■ THE PROBLEM ■
Scan the data for "navigation" and copy each matching line.

********

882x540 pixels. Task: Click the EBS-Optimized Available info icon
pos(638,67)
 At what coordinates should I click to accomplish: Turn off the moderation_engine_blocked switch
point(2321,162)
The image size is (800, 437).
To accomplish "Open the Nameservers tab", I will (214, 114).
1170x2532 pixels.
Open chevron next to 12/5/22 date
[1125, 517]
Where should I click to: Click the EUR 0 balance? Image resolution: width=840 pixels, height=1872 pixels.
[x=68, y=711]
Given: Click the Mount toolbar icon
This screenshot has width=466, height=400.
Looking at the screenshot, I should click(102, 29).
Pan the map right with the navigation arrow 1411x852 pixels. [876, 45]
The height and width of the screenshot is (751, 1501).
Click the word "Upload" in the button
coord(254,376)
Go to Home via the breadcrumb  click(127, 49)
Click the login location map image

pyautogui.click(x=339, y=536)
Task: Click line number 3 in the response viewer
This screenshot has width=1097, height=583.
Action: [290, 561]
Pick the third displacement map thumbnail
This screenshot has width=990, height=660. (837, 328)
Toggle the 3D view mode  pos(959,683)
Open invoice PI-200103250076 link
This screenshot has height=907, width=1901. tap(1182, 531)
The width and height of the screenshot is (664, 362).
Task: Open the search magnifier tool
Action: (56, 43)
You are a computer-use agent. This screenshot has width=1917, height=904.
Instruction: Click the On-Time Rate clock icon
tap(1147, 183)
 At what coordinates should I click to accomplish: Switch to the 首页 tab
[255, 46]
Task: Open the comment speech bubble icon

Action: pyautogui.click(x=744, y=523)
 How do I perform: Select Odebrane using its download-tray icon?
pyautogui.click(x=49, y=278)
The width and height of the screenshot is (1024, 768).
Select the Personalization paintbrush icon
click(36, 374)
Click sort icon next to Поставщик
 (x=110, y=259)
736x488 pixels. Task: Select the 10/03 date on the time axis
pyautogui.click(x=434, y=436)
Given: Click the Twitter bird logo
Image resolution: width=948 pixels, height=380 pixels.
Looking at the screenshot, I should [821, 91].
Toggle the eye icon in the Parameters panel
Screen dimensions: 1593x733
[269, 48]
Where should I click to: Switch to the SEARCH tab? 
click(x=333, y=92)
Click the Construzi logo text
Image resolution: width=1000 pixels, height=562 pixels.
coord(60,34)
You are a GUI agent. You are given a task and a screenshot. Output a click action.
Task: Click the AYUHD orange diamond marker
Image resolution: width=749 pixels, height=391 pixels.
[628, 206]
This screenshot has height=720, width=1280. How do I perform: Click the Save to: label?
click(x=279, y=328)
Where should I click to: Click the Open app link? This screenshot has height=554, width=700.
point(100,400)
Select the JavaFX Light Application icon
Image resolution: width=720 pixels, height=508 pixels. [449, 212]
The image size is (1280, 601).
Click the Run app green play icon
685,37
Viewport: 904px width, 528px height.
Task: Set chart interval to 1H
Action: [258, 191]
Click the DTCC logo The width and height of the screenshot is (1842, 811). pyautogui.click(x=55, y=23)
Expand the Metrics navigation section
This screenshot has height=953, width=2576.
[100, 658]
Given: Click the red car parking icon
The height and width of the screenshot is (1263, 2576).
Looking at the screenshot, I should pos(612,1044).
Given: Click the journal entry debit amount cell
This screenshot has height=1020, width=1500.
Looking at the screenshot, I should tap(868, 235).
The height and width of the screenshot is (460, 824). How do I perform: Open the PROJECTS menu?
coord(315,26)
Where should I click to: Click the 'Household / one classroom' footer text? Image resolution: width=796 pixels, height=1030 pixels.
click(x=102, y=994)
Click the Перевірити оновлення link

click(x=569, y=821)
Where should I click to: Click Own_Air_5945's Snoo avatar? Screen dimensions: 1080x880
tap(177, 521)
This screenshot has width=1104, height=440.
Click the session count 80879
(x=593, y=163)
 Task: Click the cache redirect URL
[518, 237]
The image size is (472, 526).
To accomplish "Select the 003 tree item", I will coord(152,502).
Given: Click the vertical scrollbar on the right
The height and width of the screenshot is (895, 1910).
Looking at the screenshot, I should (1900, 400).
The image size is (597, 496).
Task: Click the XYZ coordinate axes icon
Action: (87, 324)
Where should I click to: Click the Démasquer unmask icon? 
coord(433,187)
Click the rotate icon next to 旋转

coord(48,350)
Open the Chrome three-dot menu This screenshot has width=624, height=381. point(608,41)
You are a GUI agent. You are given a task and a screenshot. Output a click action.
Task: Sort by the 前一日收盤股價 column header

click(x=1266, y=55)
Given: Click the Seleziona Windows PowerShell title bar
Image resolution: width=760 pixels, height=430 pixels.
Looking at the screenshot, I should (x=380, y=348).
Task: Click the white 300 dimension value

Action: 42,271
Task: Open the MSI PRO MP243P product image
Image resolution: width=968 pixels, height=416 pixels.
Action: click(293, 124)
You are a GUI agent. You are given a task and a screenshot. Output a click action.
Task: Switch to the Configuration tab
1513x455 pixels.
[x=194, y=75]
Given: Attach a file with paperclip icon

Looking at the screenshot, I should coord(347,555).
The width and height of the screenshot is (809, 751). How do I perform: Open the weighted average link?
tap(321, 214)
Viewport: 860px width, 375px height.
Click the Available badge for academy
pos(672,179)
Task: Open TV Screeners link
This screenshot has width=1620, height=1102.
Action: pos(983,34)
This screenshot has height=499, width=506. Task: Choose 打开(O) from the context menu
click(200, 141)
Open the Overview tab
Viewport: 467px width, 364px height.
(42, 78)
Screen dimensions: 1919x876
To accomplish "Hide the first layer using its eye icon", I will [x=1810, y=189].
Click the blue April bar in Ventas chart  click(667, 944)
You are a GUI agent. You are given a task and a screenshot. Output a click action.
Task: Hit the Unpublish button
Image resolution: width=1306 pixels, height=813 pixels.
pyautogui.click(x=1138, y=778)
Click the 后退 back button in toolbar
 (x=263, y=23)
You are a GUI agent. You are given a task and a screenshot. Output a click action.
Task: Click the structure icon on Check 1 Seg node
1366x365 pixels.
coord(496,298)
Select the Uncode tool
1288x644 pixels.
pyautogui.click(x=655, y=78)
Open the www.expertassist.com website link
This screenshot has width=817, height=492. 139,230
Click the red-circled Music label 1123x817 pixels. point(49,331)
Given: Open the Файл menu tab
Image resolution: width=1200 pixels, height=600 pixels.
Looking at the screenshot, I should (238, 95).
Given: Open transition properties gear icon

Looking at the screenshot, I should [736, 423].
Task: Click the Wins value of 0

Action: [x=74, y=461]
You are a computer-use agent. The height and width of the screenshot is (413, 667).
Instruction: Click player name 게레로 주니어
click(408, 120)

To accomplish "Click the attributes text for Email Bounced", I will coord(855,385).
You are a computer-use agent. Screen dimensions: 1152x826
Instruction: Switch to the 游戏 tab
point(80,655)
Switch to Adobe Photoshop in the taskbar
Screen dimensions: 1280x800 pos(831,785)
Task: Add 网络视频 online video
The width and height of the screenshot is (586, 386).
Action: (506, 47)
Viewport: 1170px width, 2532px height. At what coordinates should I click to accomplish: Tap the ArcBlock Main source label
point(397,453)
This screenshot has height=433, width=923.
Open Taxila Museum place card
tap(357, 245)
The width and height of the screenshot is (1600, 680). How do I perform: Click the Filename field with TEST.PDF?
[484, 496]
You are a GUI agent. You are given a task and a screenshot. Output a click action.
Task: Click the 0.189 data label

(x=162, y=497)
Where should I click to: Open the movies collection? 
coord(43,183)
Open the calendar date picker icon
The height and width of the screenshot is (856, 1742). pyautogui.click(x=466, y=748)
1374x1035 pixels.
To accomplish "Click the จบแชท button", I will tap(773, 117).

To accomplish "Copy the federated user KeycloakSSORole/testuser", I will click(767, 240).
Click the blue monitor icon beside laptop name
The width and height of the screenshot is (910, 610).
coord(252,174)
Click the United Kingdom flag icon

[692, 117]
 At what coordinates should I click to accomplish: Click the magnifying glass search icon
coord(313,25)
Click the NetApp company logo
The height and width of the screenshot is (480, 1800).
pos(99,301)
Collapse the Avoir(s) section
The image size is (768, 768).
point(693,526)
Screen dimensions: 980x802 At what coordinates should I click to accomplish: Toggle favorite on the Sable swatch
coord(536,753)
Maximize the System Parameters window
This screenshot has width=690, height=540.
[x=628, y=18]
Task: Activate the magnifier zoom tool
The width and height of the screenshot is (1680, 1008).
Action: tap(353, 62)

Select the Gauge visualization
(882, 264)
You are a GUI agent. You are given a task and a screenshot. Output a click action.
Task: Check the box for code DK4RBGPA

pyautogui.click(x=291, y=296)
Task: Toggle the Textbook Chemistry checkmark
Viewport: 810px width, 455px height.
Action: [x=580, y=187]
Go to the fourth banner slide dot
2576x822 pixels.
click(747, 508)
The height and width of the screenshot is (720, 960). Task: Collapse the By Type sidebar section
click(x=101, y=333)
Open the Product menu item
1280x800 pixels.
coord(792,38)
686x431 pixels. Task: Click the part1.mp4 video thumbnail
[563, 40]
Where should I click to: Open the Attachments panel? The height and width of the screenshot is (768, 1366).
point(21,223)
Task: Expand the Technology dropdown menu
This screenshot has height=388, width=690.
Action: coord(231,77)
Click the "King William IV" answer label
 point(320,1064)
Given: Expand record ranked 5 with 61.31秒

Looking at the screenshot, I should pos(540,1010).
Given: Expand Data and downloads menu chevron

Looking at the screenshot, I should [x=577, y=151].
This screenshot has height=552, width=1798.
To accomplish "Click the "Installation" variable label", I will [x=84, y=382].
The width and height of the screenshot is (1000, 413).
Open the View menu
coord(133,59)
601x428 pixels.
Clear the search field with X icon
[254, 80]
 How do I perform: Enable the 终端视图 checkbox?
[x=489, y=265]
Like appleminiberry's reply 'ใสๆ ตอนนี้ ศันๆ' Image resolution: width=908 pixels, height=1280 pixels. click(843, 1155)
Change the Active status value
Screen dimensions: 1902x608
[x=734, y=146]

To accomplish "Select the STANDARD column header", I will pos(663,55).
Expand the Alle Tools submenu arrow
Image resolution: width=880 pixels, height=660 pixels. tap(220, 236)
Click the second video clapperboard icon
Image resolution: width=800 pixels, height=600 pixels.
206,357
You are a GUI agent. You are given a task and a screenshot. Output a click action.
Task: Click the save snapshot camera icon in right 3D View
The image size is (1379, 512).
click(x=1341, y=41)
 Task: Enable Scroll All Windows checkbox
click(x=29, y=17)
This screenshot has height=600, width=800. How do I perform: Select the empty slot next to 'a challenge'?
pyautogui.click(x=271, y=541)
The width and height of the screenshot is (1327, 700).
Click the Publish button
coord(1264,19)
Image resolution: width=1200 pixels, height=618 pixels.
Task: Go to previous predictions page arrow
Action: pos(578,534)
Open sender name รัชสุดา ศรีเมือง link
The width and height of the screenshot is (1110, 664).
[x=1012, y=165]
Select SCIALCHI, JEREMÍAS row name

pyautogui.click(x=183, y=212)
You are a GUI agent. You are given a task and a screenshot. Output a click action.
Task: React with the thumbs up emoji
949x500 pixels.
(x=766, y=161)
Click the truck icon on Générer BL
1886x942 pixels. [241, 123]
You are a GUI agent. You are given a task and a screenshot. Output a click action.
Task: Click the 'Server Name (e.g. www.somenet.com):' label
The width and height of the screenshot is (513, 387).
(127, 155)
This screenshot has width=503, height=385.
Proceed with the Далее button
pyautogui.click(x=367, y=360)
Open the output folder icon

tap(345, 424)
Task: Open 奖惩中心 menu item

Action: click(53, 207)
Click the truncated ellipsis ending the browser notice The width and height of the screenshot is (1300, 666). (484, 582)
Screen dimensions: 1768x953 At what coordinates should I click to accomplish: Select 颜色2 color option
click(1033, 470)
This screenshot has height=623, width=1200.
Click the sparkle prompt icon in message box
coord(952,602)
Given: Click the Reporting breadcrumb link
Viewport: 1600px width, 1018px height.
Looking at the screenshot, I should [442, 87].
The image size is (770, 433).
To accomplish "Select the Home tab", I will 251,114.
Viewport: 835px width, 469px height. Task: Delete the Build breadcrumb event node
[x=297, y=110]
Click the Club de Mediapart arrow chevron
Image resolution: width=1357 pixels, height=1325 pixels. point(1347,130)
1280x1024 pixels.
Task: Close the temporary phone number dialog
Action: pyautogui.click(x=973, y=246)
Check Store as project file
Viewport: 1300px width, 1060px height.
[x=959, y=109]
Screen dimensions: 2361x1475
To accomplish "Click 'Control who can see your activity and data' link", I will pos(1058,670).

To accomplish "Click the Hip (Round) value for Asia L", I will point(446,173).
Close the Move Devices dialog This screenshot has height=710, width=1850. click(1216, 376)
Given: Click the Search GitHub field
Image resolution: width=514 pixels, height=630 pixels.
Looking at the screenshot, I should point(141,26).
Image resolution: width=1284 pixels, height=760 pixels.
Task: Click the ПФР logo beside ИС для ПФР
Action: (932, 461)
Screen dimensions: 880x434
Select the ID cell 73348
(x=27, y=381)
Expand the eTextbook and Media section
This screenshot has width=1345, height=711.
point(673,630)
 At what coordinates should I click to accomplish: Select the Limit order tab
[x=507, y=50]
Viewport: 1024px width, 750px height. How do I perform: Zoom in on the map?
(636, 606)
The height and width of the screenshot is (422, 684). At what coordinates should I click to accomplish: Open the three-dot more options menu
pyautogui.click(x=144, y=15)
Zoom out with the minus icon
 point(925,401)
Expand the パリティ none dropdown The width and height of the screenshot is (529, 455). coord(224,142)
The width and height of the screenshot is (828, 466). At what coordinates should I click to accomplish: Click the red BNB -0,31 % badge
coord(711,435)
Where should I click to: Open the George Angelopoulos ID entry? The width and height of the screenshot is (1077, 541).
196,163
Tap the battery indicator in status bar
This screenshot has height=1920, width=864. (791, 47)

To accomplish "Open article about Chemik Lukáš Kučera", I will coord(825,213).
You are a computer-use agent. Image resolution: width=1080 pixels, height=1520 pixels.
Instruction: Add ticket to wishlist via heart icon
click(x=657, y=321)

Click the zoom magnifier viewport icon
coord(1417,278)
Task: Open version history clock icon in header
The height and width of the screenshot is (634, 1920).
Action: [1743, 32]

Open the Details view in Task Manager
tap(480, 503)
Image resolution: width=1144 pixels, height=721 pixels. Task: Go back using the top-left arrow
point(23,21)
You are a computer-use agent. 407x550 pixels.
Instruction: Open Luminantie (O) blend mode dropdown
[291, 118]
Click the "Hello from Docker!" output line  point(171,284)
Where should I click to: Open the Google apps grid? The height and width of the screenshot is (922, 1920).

********

■ ANSWER BELOW ■
Pan the map right with the navigation arrow 1411x852 pixels. [876, 45]
Expand the Metrics navigation section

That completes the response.